Can you still get rich in real estate?
To succeed in a tough market, you've got to change your strategy. MONEY found owners, sellers and buyers making smart moves in three very different markets.
By Stephen Gandel, MONEY Magazine senior writer

NEW YORK (MONEY Magazine) - Home sales are slowing. Condo prices are slipping. Sellers can't get their asking prices.

And even real estate bulls are now waving the caution flag.

If you're expecting a short-term gain, "you should be looking elsewhere," says Christopher Mayer, a Columbia University economics professor who not long ago argued that land shortages and rising populations would translate into ever-rising prices in "superstar" cities like New York and San Francisco.

Clearly, it's time for a re-think, whether you're mulling over buying, selling, refinancing or remodeling a home or investment property.
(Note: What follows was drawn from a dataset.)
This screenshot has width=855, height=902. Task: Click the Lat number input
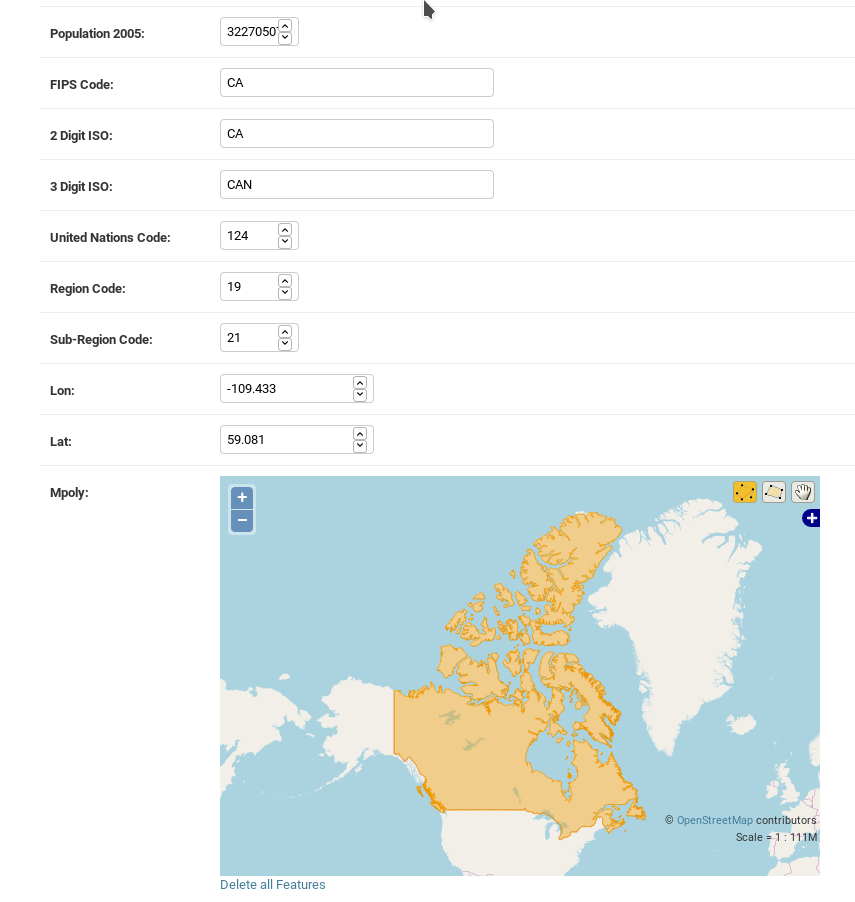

Or if you're just wondering, Is our house still worth what we think it is?

The short answer: It depends on where you live. If you reside in one of the past decade's boom markets along the coasts or in the Southwest, brace yourself. Prices there were powered by two kinds of fuel: low interest rates and the willingness of buyers to pay up for the American dream.
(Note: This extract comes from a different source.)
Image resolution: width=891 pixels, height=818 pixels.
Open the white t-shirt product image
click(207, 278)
That tank is almost empty.

In Los Angeles today, the median dream goes for 10 times the median income. That's unsustainable no matter how creative banks are in coming up with new hybrid loans.

Mayer thinks that, with fewer people buying but plenty still hoping to cash out, prices in the most expensive markets could drop 15 percent in the next year, if mortgage rates rise another point. The forecasters at Fiserv Lending Solutions and Moody's Economy.com, who crunched the numbers for our 12-month nationwide forecast, aren't so pessimistic, but they're hardly Pollyannas.

Prices will flatten in most ex-boomtowns this year, and next year will be worse, says David Stiff, Fiserv's chief economist. "A lot of markets - particularly those where prices have increased dramatically compared with income - will see drops by late 2007," he says.

Those declines are expected to range from a few percentage points in Boston to as much as 20 percent in Miami and Las Vegas, says Economy.com's Mark Zandi. The more unhinged prices are from local incomes, the more likely a fall.

That doesn't mean, however, that real estate is about to crash across the United States.

First, if you live someplace that hasn't gone wild - think Atlanta or Philadelphia or just about anywhere in the Midwest or Texas - you'll see slower rates of increase, but losses aren't likely. "There are sizable parts of the nation's housing market that will be just fine," says Zandi.

Second, a strong economy and job growth should hasten a return to a normal housing market in which prices rise just a bit faster than inflation. Since World War II, notes Stiff, the housing market and the economy have moved largely in sync.

Then, starting in 2002, the Federal Reserve's rate cuts in the wake of the tech meltdown and 9/11 kept home prices rising even as the economy stalled. "Now, as the housing cycle unwinds," Stiff says, "the rest of the economy will keep growing. That puts a floor under prices and will let housing and the economy sync back up."

The caveat, of course, is that if the economy falters, housing will really start to look overvalued.

So what do you do? If you've got a place you like, a mortgage you can handle and no plans to move or build a new wing, relax. But if you're active in the market, or you soon might be, rethinking is indeed in order.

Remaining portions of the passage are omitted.